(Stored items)
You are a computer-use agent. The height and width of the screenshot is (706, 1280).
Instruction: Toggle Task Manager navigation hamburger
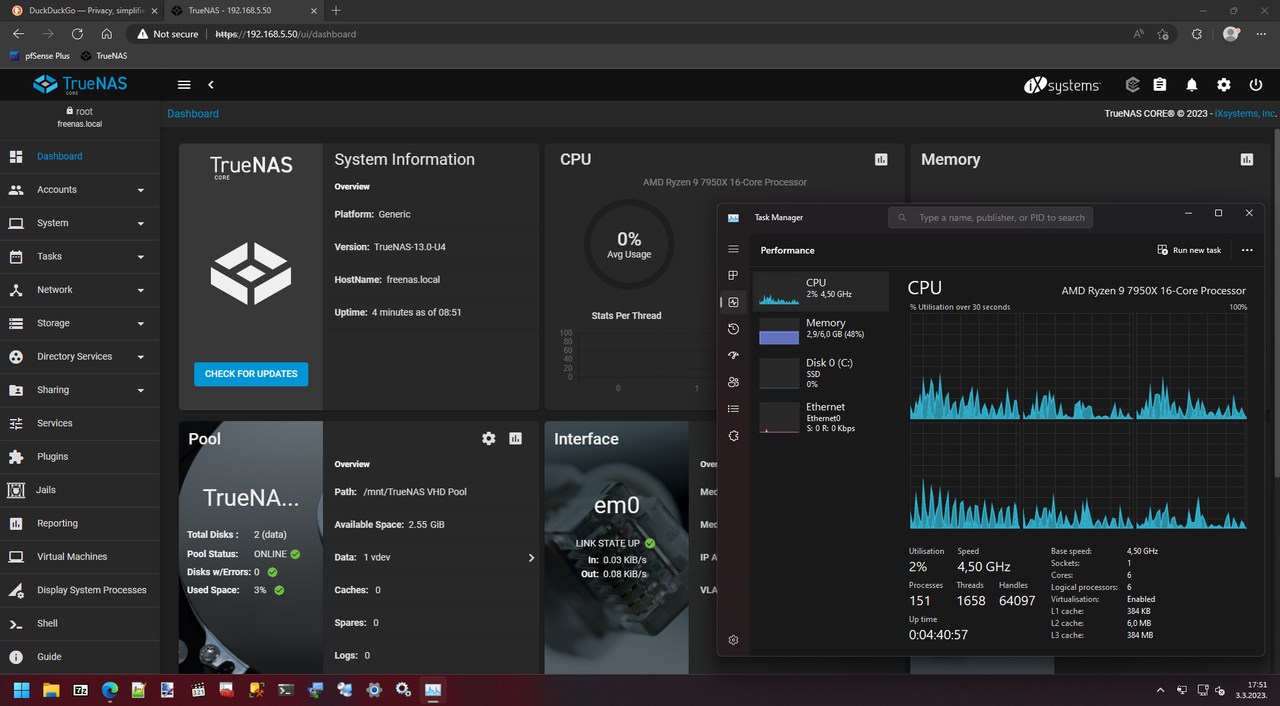click(x=733, y=249)

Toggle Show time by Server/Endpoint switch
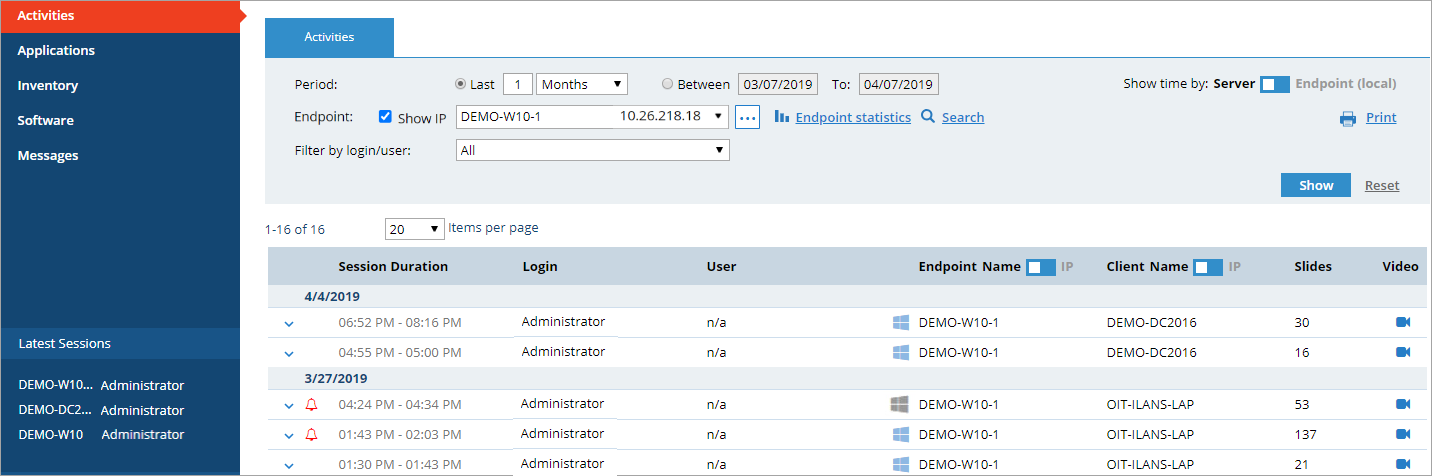point(1275,84)
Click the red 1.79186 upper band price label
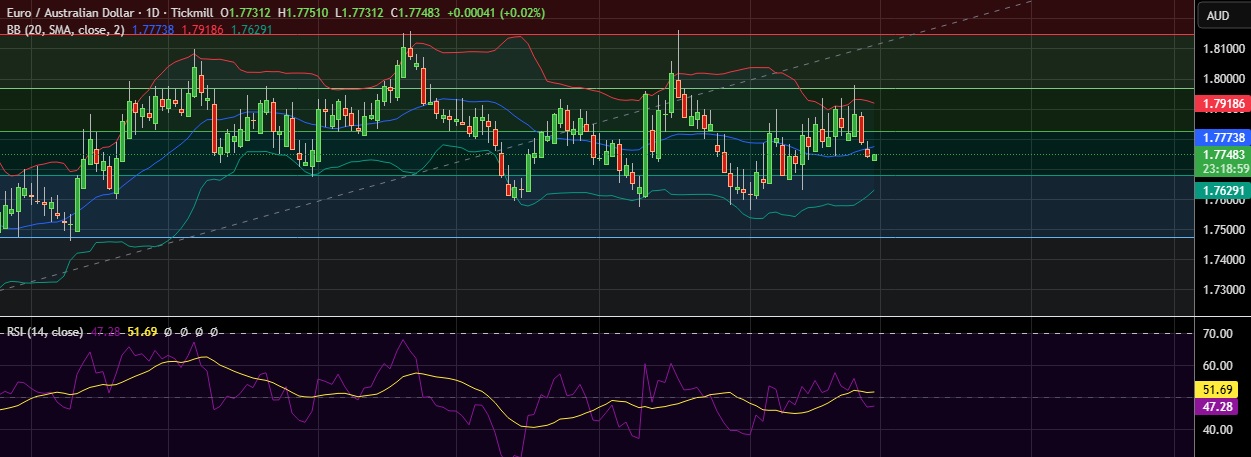Image resolution: width=1251 pixels, height=457 pixels. click(1224, 103)
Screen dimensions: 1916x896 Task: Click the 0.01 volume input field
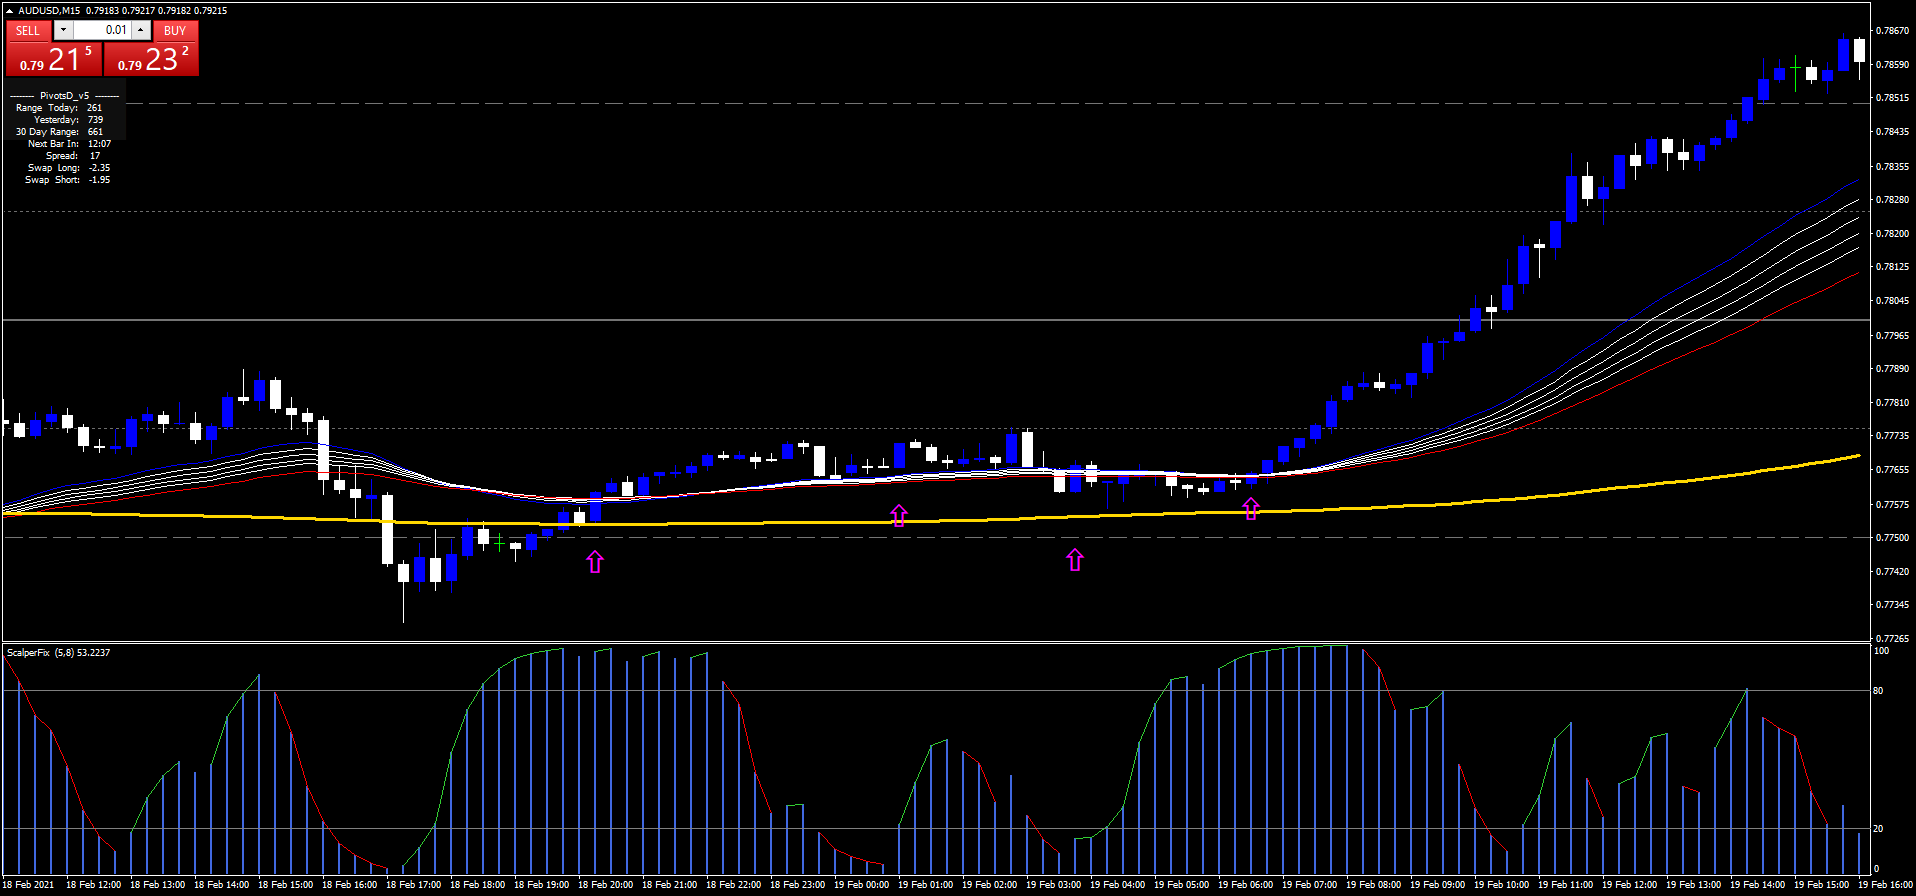click(103, 31)
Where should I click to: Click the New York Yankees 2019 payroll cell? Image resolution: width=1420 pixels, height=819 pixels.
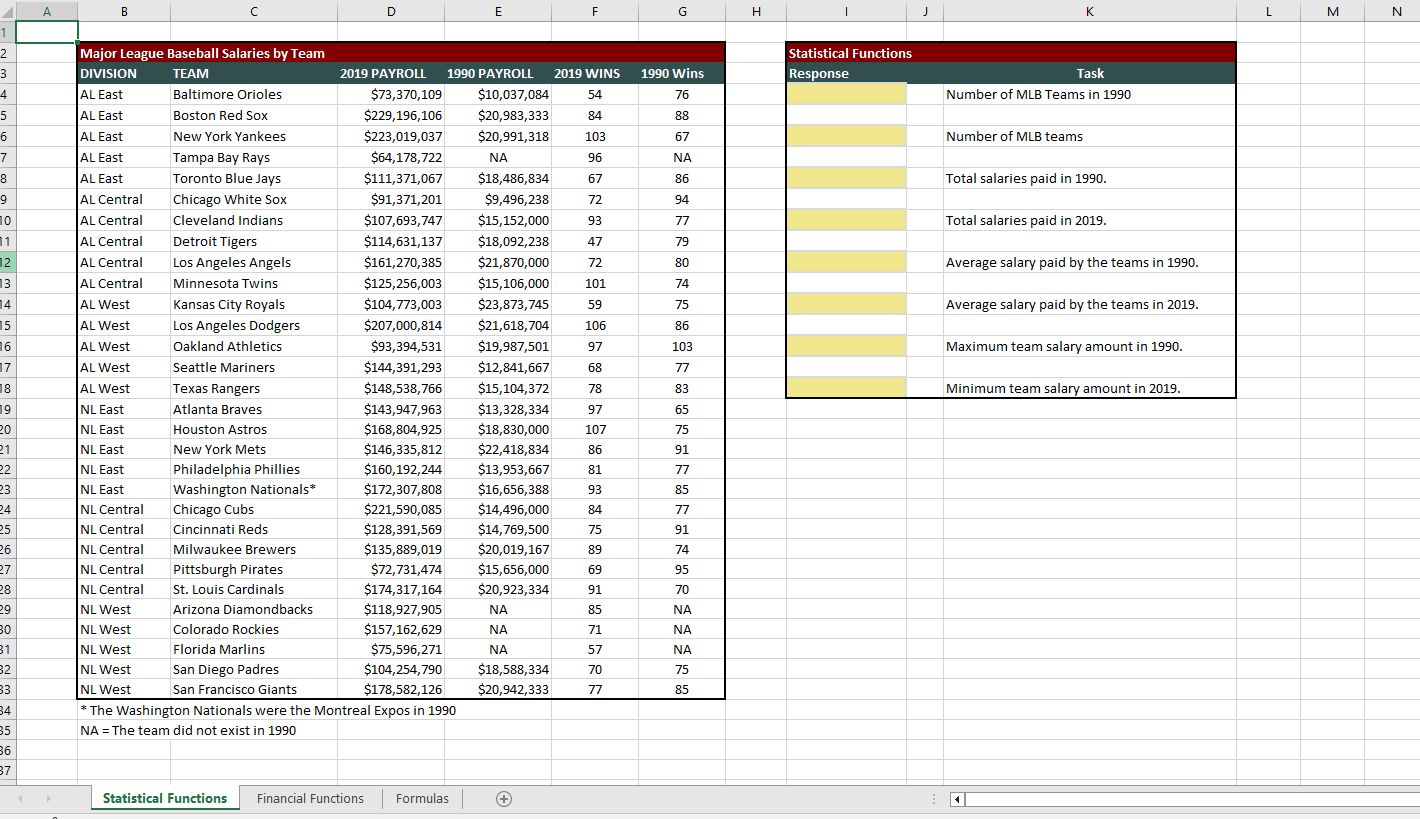point(391,136)
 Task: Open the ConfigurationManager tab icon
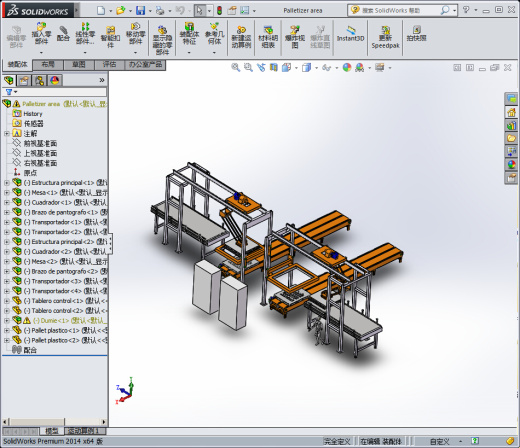(39, 80)
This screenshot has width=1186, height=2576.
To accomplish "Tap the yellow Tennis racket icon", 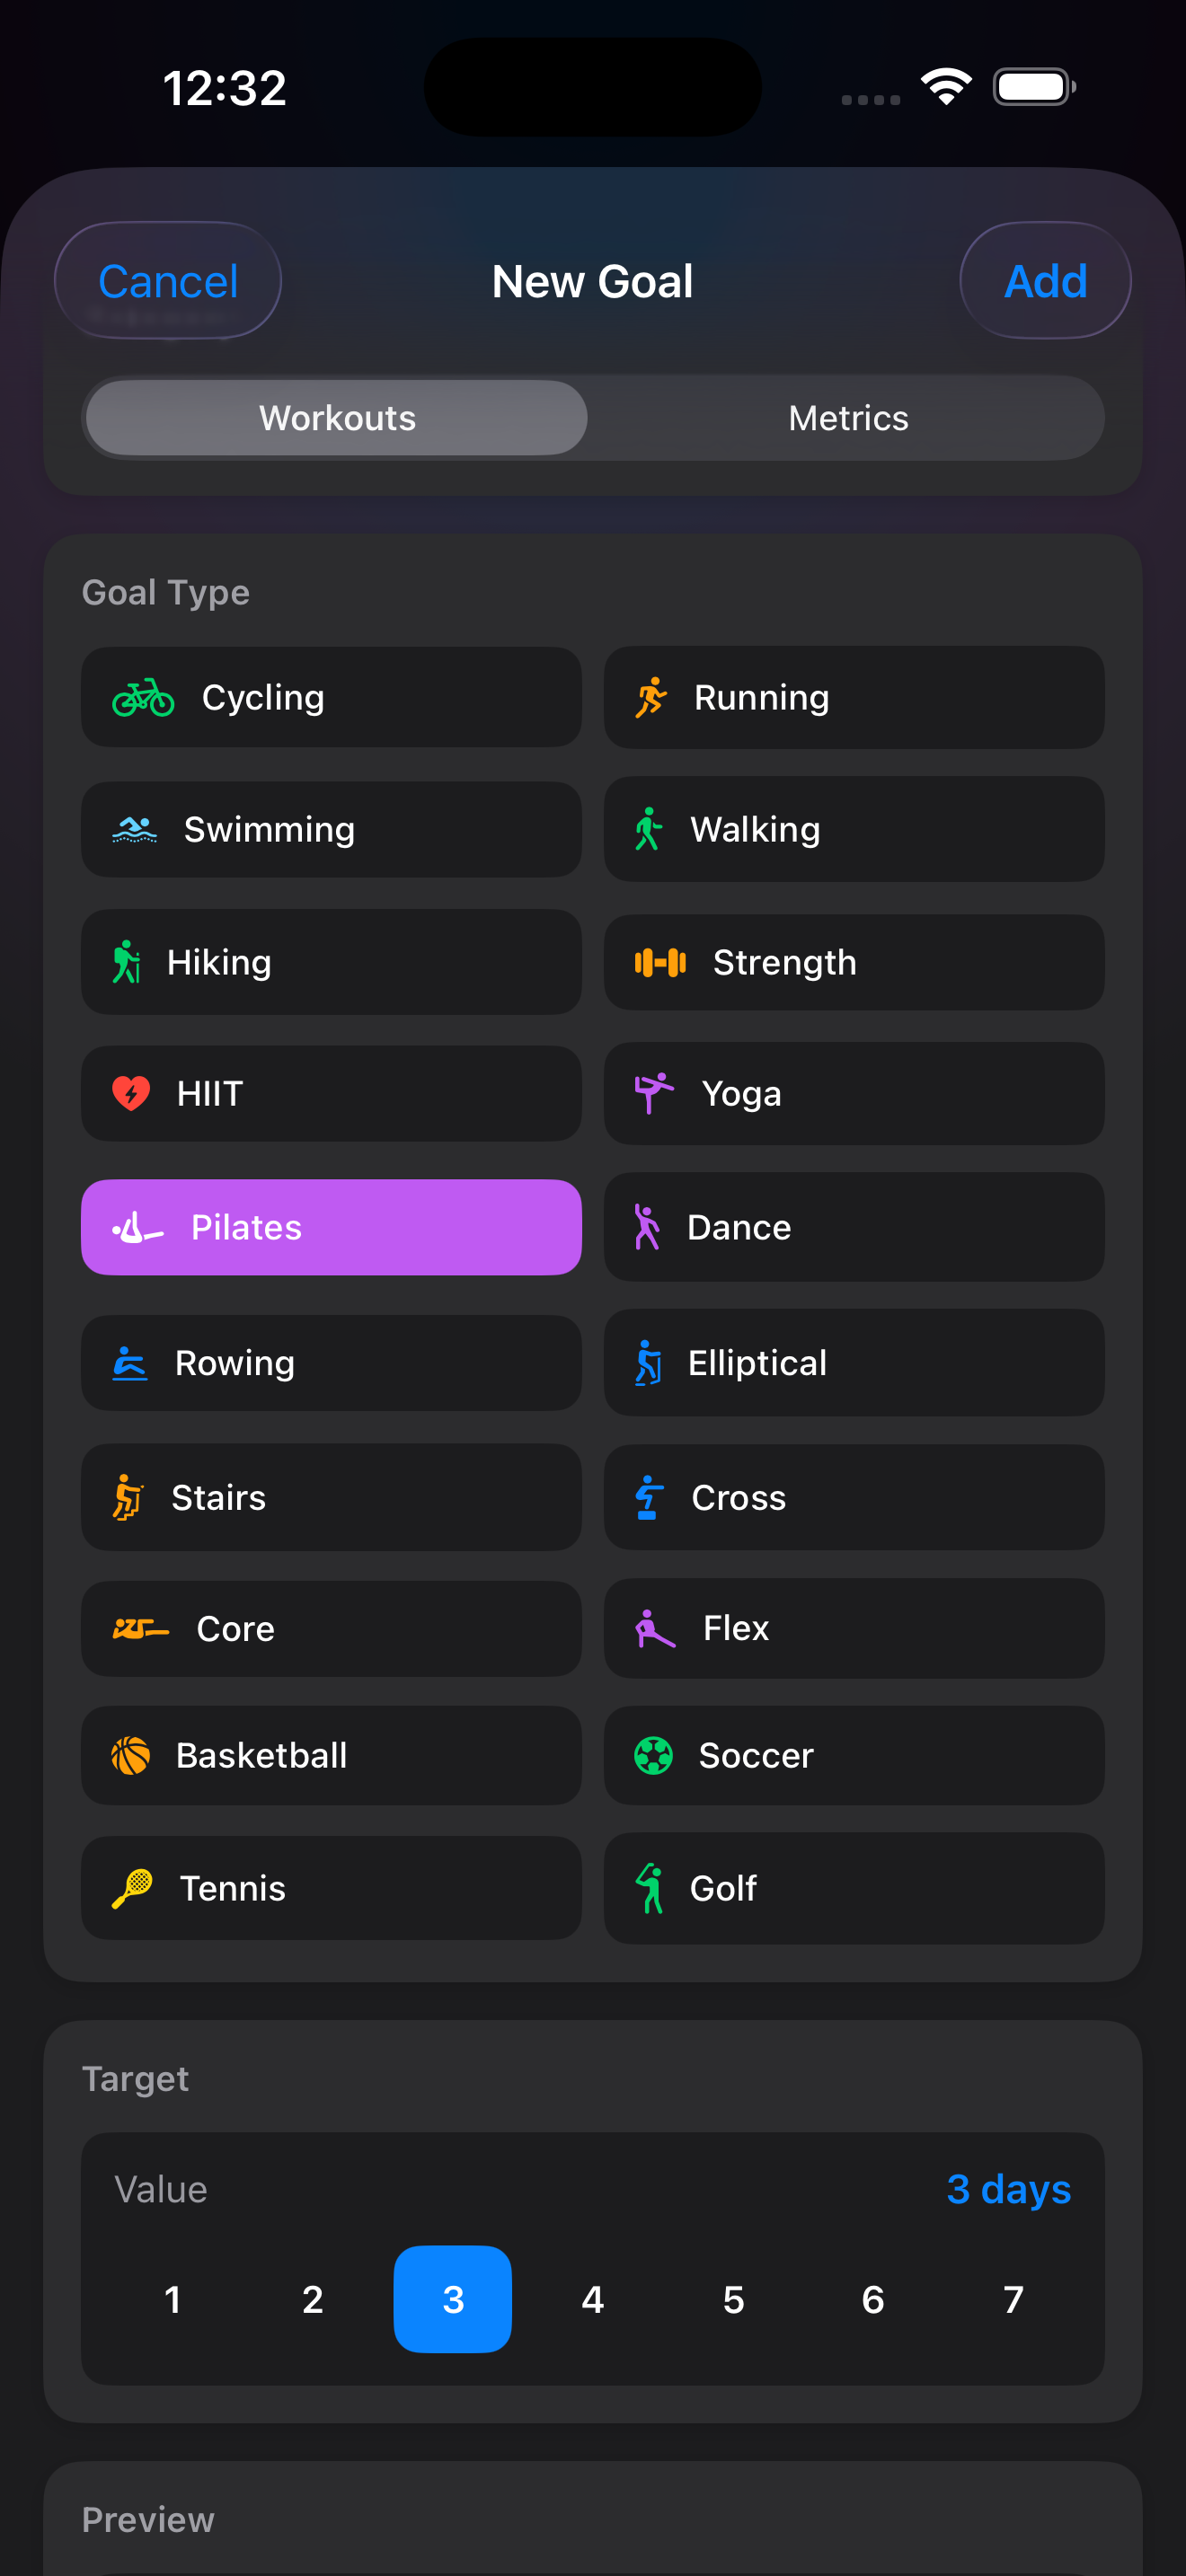I will click(132, 1889).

*WHAT THE EXERCISE ASKS*
Without any picture, return exactly the lines of the records above from the first through the line that contains "This screenshot has width=1186, height=2576.".

*WRITTEN ANSWER*
You are a computer-use agent. The height and width of the screenshot is (706, 1280).
Instruction: Toggle Task Manager navigation hamburger
click(x=733, y=249)

Toggle Show time by Server/Endpoint switch
point(1275,84)
Click the red 1.79186 upper band price label
Image resolution: width=1251 pixels, height=457 pixels. click(1224, 103)
Screen dimensions: 1916x896 Task: Click the 0.01 volume input field
click(103, 31)
Where should I click to: Click the New York Yankees 2019 payroll cell? Image resolution: width=1420 pixels, height=819 pixels.
point(391,136)
 Task: Open the ConfigurationManager tab icon
(39, 80)
This screenshot has width=1186, height=2576.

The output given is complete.